#### What the task requires:
Below are records to reproduce in full; copy them exactly but keep the pictures out.

--- Data for review Enclosed Below ---

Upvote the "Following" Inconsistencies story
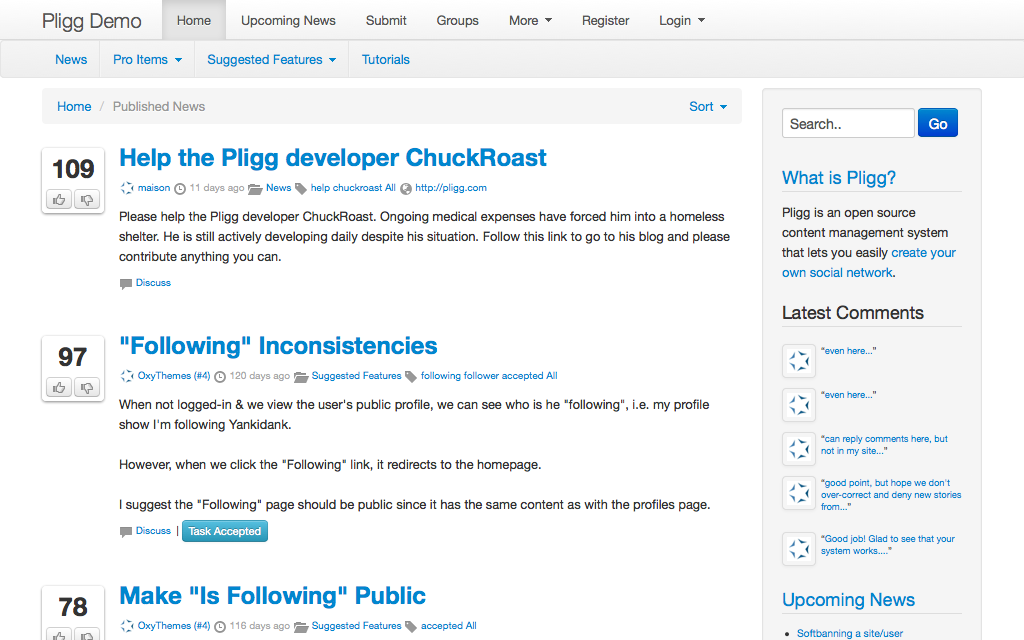The height and width of the screenshot is (640, 1024). [59, 388]
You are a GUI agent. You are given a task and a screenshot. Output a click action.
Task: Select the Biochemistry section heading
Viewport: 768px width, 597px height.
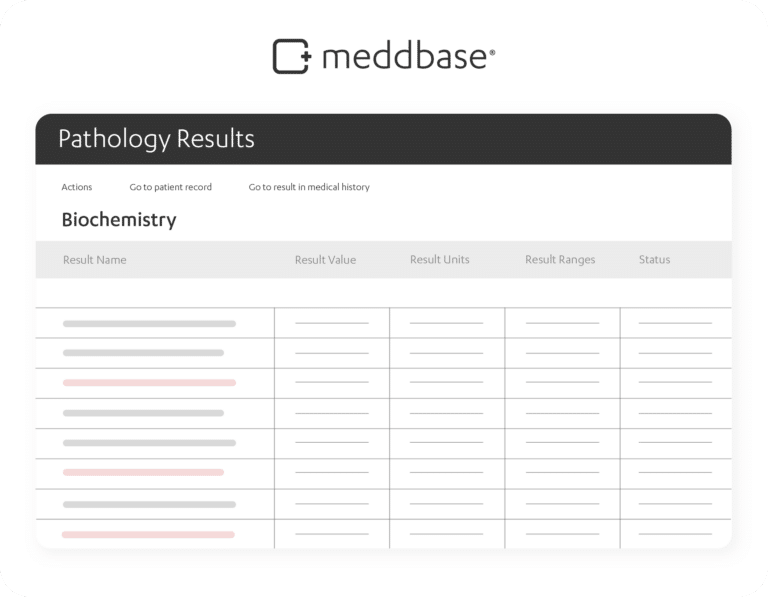[x=119, y=220]
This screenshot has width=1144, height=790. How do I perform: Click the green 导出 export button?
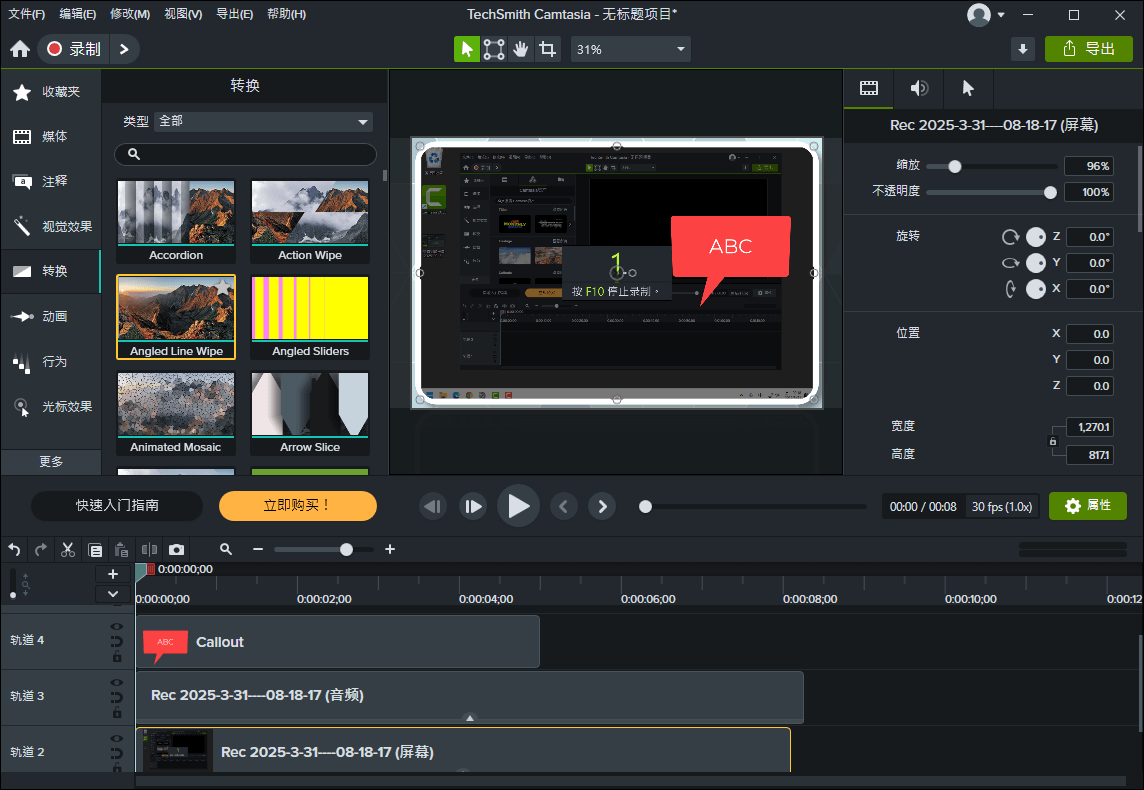click(1089, 49)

--- End of Enclosed Data for review ---

#### Solution:
Upvote the "Following" Inconsistencies story
The height and width of the screenshot is (640, 1024). [59, 388]
You are a GUI agent. You are given a task and a screenshot. Output a click action.
Task: Select the Biochemistry section heading
Viewport: 768px width, 597px height.
[x=119, y=220]
This screenshot has width=1144, height=790. How do I perform: Click the green 导出 export button?
click(1089, 49)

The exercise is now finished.